Skeleton Beach and the Reef Shark Nursery
The northern half of Bill’s Bay is Skeleton Bay. This long, deserted beach is an enjoyable walk from the Coral Bay foreshore. It’s a nice place for swimming and snorkeling, but what it’s most known for are the baby reef sharks that call the shallow waters of the bay home for a few months of the year.
The northernmost point of Bill’s Bay is Point Maud, named after Maud’s landing on the other side of the point (which itself was named after a boat that landed there). You can get there by walking for about 45 minutes along the beach, or by driving to the end of the airfield and walking from Maud’s Landing.
It’s a nice and remote place to go for a swim or for some peaceful and relaxing bird- or sunset-watching.
On the other side of Point Maud from Bill’s Bay is Bateman Beach and Maud’s Landing, a long Coral Bay beach that extends north all the way to the Oyster Bridge in the Bateman Sanctuary Zone.
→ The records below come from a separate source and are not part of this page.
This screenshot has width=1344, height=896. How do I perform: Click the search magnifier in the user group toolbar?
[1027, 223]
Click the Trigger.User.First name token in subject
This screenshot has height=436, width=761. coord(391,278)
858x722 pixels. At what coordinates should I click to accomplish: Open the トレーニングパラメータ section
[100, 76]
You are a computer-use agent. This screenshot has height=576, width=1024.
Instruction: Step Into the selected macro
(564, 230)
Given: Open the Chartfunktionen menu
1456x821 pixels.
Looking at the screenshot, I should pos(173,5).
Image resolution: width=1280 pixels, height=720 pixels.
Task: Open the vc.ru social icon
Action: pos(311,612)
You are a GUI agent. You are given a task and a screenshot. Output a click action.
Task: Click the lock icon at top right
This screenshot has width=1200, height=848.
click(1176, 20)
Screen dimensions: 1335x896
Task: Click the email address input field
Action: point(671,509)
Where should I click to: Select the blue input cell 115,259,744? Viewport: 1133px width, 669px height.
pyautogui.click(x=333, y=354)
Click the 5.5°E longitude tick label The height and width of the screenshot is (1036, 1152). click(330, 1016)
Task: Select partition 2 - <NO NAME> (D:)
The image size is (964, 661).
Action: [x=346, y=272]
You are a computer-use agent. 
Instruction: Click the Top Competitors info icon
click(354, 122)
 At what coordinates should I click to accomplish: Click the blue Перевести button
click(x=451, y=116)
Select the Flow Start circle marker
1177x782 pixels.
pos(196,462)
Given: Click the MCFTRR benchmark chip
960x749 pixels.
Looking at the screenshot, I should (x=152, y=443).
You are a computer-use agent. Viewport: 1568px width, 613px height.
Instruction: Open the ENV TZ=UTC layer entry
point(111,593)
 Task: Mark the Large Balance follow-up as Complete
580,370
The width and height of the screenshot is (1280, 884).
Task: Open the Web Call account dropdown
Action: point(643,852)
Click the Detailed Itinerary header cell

If you want to try your luck at swimming with manta rays (without going on a tour), then the ocean off Point Maud is the place to go. They sometimes come in quite close to shore here.
The chances of seeing manta rays close to the beach aren’t anywhere near as good as if you go on one of the manta ray tours, but if you do see one, you’ll have saved about $160.
Bateman Sanctuary Zone – Oyster Bridge and The Lagoon
Further north is another equally good snorkeling site, The Lagoon. The Bateman Sanctuary Zone is a fair distance away from the town. You can get there on the quad bike tour, by 4WD or by walking for 2 hours from Maud’s Landing.
Five Fingers Reef
South of the Monks Head cliffs, a long beach begins. The most interesting part of this beach is Five Finger Reef, at its far end where it turns a corner into the next long white sandy beach. The “fingers” are long thin reefs pointing out to sea for 100-200m (there are actually more than five of them). This is a wonderful snorkeling area, with lots of fish and healthy coral in safe, shallow water. It’s also outside the Maud Sanctuary Zone, so you’re allowed to spear fish, or fish from the beach.
Last Updated: 15th June, 2014.
First posted on 17th October, 2013 by Bonny.